On Thu, 17 Jun 2004, Owen Mehegan wrote:
> From: Owen Mehegan <[EMAIL PROTECTED]>
> Date: Thu, 17 Jun 2004 08:10:15 -0400
> Subject: spamd issues?
> To: [EMAIL PROTECTED]
> X-Spam-Status: No, hits=-110.9 required=5.0 tests=BAYES_00,USER_IN_WHITELIST,
> USER_IN_WHITELIST_TO autolearn=ham version=2.60
>
[line wrapped for your protection]
> I've been using spamd on my postfix server for a few months now, and
> only just started subscribing to this list.
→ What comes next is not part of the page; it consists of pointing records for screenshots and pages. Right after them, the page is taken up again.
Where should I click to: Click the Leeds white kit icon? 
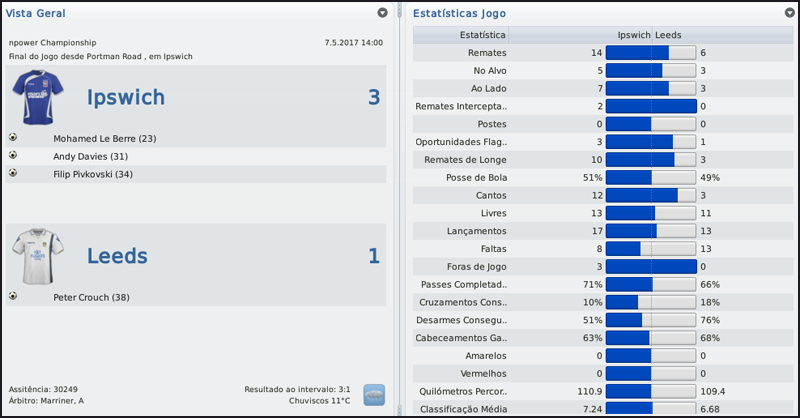[x=39, y=255]
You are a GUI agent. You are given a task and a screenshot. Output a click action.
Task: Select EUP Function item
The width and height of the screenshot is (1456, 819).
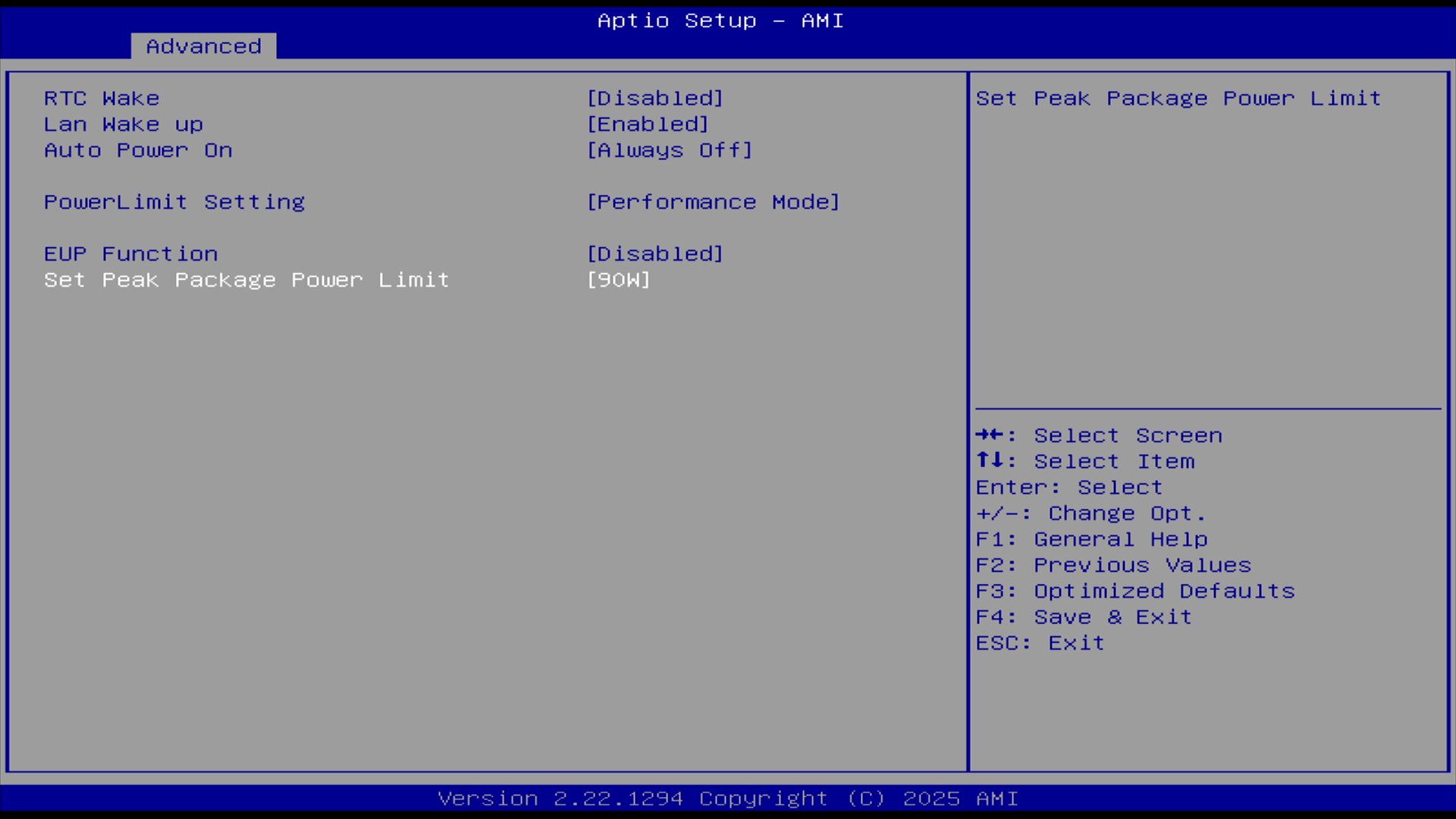(130, 254)
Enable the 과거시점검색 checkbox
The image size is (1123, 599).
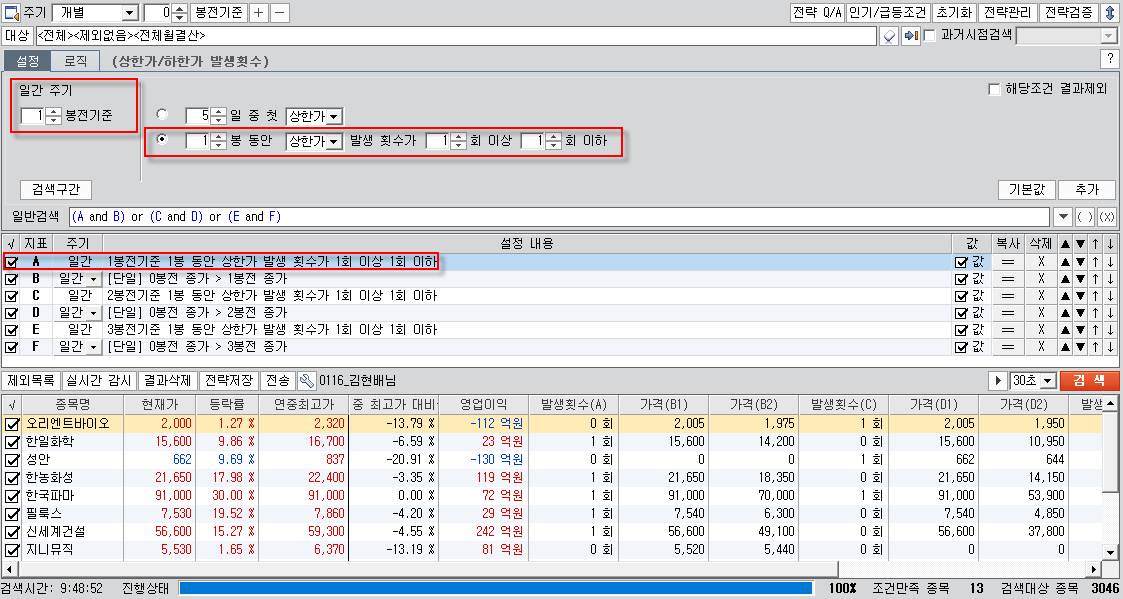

I've seen a couple of posts
> in the last day or two reporting weird issues with spamd, mainly
> relating to it not pulling all the custom rule sets or plugins on a
> system. I'm certainly not getting a volume of more than 100 emails a
> day, so I could probably run spamassassin alone. I was just under the
> impression that spamd would be more efficient no matter what, and I like
> to run a tight ship. Can anyone else confirm that they also have had
> issues with spamd being less reliable than plain ole' spamassassin?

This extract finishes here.